Norway’s labeling of settler goods could harm ties with Oslo, Israel warns

Norway clarified that it only recognized Israeli sovereignty within the pre-1967 lines, explaining its decision.

 Palestinian flags in front of the Norwegian parliament Stortinget during a rally in 2014. (photo credit: Wikimedia Commons)
Palestinian flags in front of the Norwegian parliament Stortinget during a rally in 2014.
(photo credit: Wikimedia Commons)

Israel has warned Norway that its decision to label food produced over the pre-1967 lines as settler goods could harm ties between the two countries, the Foreign Ministry said on Saturday night in condemning the move.

Is Norway's decision correct? 

“This is a decision that will not contribute to the promotion of Israeli-Palestinian relations,” the Foreign Ministry said.

“It will adversely affect the bilateral relations between Israel and Norway and impact the relevance of Norway’s role in the advancement of Israeli-Palestinian relations,” the Foreign Ministry said.

Norway’s Foreign Ministry issued a statement about the consumer marking of such products as settler goods on Friday.

It noted in particular that the ruling applied to “wine, olive oil, fruit, vegetables and potatoes.”

Required task 1 >> In the article on Norway's labeling of settler goods, shorten the paragraph beginning "Israel has warned Norway" to a single brief sentence that keeps its main facts.
Required task 2 >> Continue the article on Norway's labeling of settler goods, picking up after its final sentence.

Material provided >>
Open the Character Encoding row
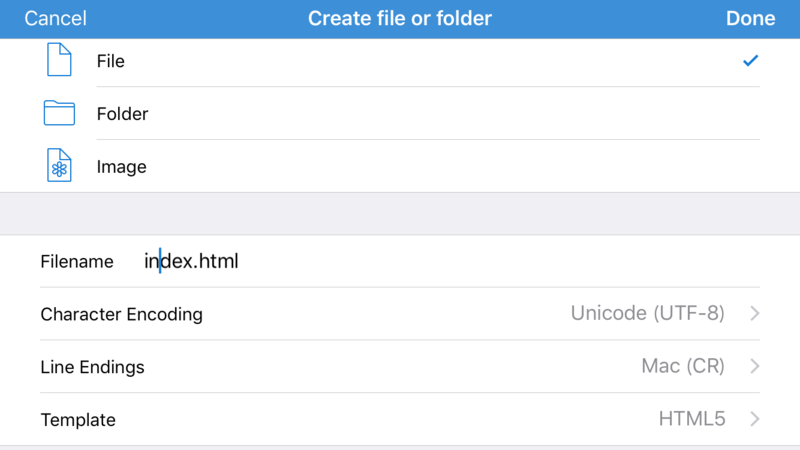800x450 pixels. [x=122, y=314]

Task response 1 >> On Saturday night, Israel's Foreign Ministry condemned Norway's decision to label food produced over the pre-1967 lines as settler goods and warned that it could harm ties between the two countries.

Task response 2 >>
Norwegian flags flutter at Karl Johans street in Oslo, Norway May 31, 2017. (credit: REUTERS)Norwegian flags flutter at Karl Johans street in Oslo, Norway May 31, 2017. (credit: REUTERS)

A legal precedent 

The decision, Norway said, is in line with a 2019 ruling by the Court of Justice of the European Union that goods produced over the pre-1967 lines and sold in European Union countries must be marked as settlement products.

Norway is not part of the European Union but holds that it is still legally bound to abide by the ruling, due to other agreements and treaties it has signed such as the European Economic Area agreement. Not all EU and European countries have rushed to implement the ruling.

Norway downplayed the significance of the move, noting that the goods that would be marked are not part of the agreement between Israel and the European Free Trade Association, of which Norway is a part.

In addition, Norway said, the decision was consistent with United Nations Security Council resolutions.

Norway clarified that it only recognized Israeli sovereignty within the pre-1967 lines and that east Jerusalem, the West Bank, Gaza and the Golan Height were occupied territories.

What were the reactions? 

The left-wing NGO Combatants for Peace lauded Norway for its "right and just" decision to take a stand against Israel's "oppression and dispossession of Palestinians in the occupied territories."

Combatants for Peace called on other countries to follow suit. It noted that Israel couldn't condemn Norway's decision to "differentiate between Israel and the territories because Israeli law does so as well."

Kiryat Arba-Hebron Council head Eliyahu Libman said that the Norwegian move would only hurt the many companies that work in companies in Judea and Samaria.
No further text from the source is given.